To do |
All the entries that follow must be written out again exactly.

Data records |
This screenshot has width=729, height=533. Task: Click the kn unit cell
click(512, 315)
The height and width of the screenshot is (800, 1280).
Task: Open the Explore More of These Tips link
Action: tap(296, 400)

Answer section |
This screenshot has width=729, height=533. Task: Click the kn unit cell
click(512, 315)
The height and width of the screenshot is (800, 1280).
Task: Open the Explore More of These Tips link
Action: tap(296, 400)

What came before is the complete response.